═════ ページ抜粋 ═════

あくまで個人的な意見として述べさせていただくと、
大阪の「笑い」というものは、
他地域の方々が想像する以上に、
「内輪ネタ」や「ベタ」なものが多分に含まれる。

そして、この文化は、意外にも、
「大阪人なら面白いこと言うんでしょ?」
というような発言に対して、
必ずしも大阪の人間が心地良い感情を
持たないということと無関係ではない。

新喜劇を観ていると、
この一見無関係な二つのお話が、
実は一つに繋がっているのだと実感する。

基本的に、新喜劇に登壇する役者さんは、
どのタイミングでどんな
「お決まり」のギャグを披露するかを、
観客はよくよく心得ている。

そして、そうしたベタな「お決まり」に対して、
観客も含めてずっこけるのが、
また一つの「お決まり」になっている。

そして、そうした「お決まり」を良く知っているからこそ、
その「型」を敢えて崩すことで、
一段と味わいの深い笑いに誘うということも、
これまた半ば「お決まり」の文化として定着している。

まさにべたべたの「内輪ネタ」なのだ。
もちろん、初めて見る人にとっても、
こうした役者さんのやりとりは十分に面白いものなのだが、
この味わいを深めるには、
ある意味での「内輪ネタ」である「お決まり」を含む、
大阪の文化に浸っている必要がある。

そして、この文化の中心である観客は、
役者さんの演技やアドリブに対して的確に
ずっこける、ツッコミを入れるなどのリアクションを取ることで
(テレビの前に座っていてもツッコミを忘れてはならない!)
まさに舞台上の役者さんと一体となって、
「笑いの場」を作り出すのである。

大阪文化のべたべたの「お笑い」を観る人は皆、
「自分が一番おもろい」と思っている。

だからこそ、役者さんの演技やアドリブに対し、
様々なリアクションを取る「自分」を含めて、
「笑いの場」を「自分の笑い」として楽しんでいるのである。

ここには、単なる大阪という、
世界から見れば「点」のような一地方の笑いの文化を超えて、
人間が根源的に持つ、
「コミュニケーション」というものの原点がある。

大阪文化は、他者の発話に対し、
それを客観的に観測するということはない。
必ず、「最もおもろい自分」が、
その中に入り込むことで、
すなわち、他者の発話に対するツッコミであったり、
気の利いた切り替えしであったり、
時には予想外の反応をしてみることで
相手のツッコミを誘発したり、
そうしたアドリブという
無限定空間におけるリアルタイムの創出を通して、
自分自身が他者と一体となった空間を創出することで、
「場」を作るということを自然に行うのである。

こうした自己と他者が、
「最もおもろい自分」という自分軸を通して
一体となるという、
人間の根本である「コミュニケーション」を行うことで、
大阪は、他地域から見て、
「面白い人が多い」という評価に繋がるのであろう。

さてさて、ここまで話したうえで、話題はようやく、
「大阪人なら面白いこと言うんでしょ?」
というところに移ることができるようになる。

これまでの「コミュニケーション」に関する
お話を前提にすると、
「大阪人なら面白いこと言うんでしょ?」

═════

*情報の活用:*
**a.** ページ抜粋の記述をもとに、次の問いに答えてください。
(i) 新喜劇の観客は、役者について何をよく心得ているとされていますか。
(ii) ベタな「お決まり」に対して、観客も含めて何をすることが一つの「お決まり」になっていますか。
(iii) 大阪文化のお笑いを観る人は皆、どう思っているとされていますか。
**b.** ページ抜粋によると、観客が「笑いの場」を「自分の笑い」として楽しんでいるのはなぜですか。1〜3文で説明してください。

═════ 生データ ═════

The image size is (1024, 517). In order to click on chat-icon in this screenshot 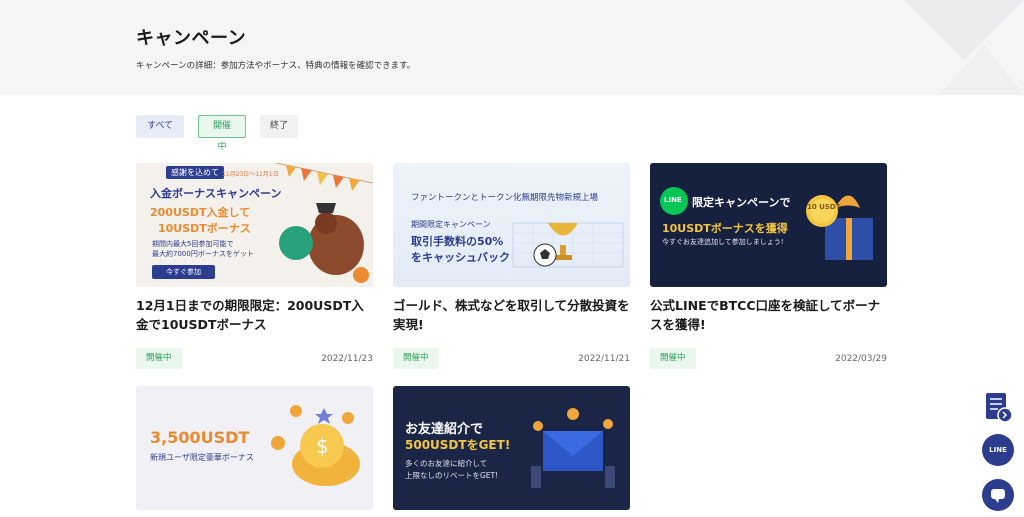, I will do `click(998, 496)`. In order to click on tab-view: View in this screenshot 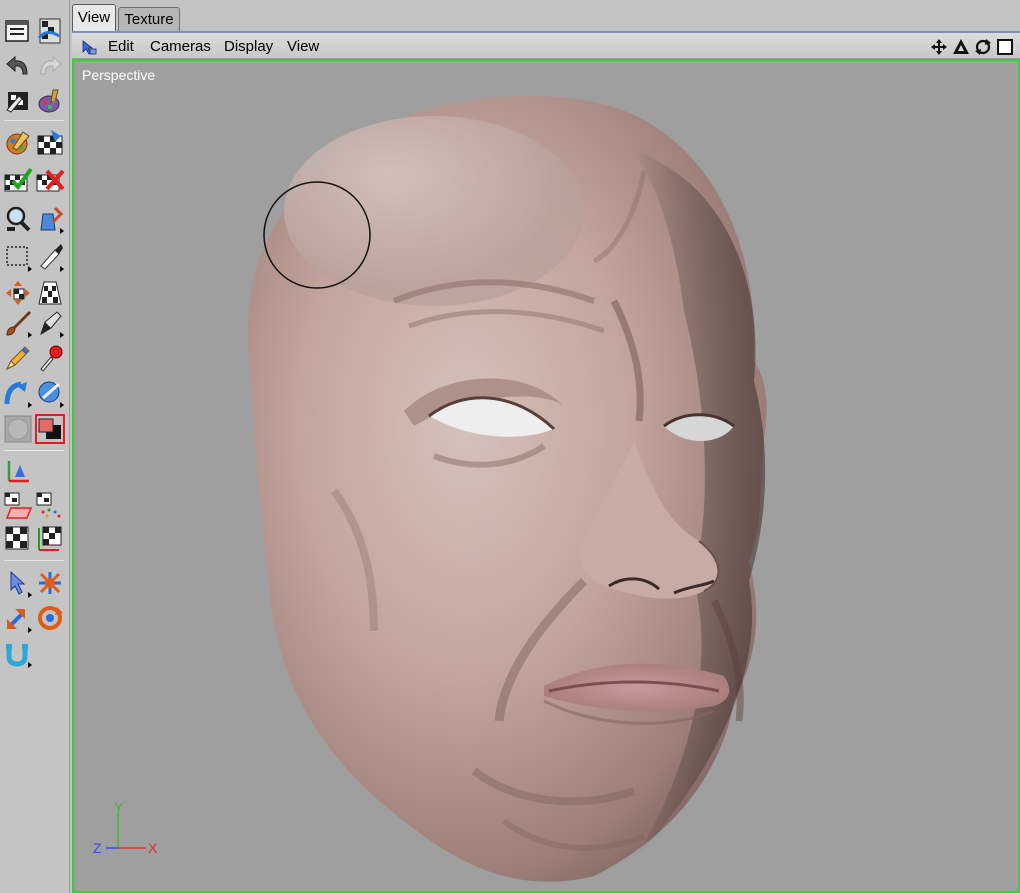, I will do `click(94, 18)`.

═════

*演習結果:*
**a.**
(i) どのタイミングでどんな「お決まり」のギャグを披露するか。
(ii) ずっこけること。
(iii) 「自分が一番おもろい」と思っている。

**b.** 大阪文化のお笑いを観る人は皆、「自分が一番おもろい」と思っているためです。だからこそ、役者の演技やアドリブにさまざまなリアクションを取る自分自身も含めて、「笑いの場」を「自分の笑い」として楽しんでいます。